A partnership with fewer than 100 partners may elect out of the partnership examination regime under IRC section 6221(b). The IRS would conduct the examination on the level of the partners rather than that of the partnership. The election out must be made for each year and must be filed with a timely return. The election must disclose the name and TIN of each partner—and, if any partner is an S corporation, the name and TIN of each S corporation shareholder. The partnership must notify each partner of the election.

In order to elect out, each of the partners of such partnership must be an individual, a C corporation, any foreign entity that would be treated as a C corporation were it domestic, an S corporation, or an estate of a deceased partner. Under IRC section 6221(b)(1)(B), the partnership does not qualify if it is required to furnish more than 100 Schedules K-1 in that year. This means that even if the partnership never had more than 100 partners at any one time, but the partnership interests changed hands and the total number of Schedules K-1 exceed 100, the partnership cannot elect out.

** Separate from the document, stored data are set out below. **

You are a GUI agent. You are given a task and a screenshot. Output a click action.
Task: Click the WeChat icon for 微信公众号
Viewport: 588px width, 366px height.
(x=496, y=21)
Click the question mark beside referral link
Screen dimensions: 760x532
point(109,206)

Early Election Into the New Regime

A partnership can elect coverage under the new regime for taxable years beginning after Nov. 2, 2015 and before Jan. 1, 2018 under Treasury Regulation sections 301.9100-22T(a). Under Treasury Regulation sections 301.9100-22T(d), the partnership may elect into the new regime as long as it has neither filed an amended return for the year nor an administrative adjustment request for the year.

Under Treasury Regulation sections 301.9100-22T(b)(1) and (2), the partnership must make the election within 30 days after receiving written notice from the IRS that it has selected the return for examination. The tax matters partner must send the election to the IRS contact listed on the notice of selection received from the IRS, and it must include

  • the partnership name, TIN, and taxable year;
  • the signature of the person sending the election, including his or her name, TIN, address, and daytime telephone number;
  • a statement that the partnership is electing application of Section 1101(c) of the BBA for the partnership return for the eligible taxable year identified in the notice of selection for examination; and
  • information about the partnership representative (name, TIN, address, daytime telephone number).

These statements must include representations about the partnership’s solvency and must be signed under penalties of perjury.

How the New Regime Works

The partner’s return must be consistent with the partnership return, or the partner must file a disclosure (just like current law) under IRC section 6222.

Under IRC section 6223, the partnership must designate a partnership representative, whose decisions are binding on the partnership. Note the difference between this and the tax matters partner of prior law—the representative need not be a member of the partnership. The actions taken by the partnership and the final decision in a tax proceeding bind the partnership and all of its partners.

The new regime introduces the concepts of the reviewed year and the adjustment year.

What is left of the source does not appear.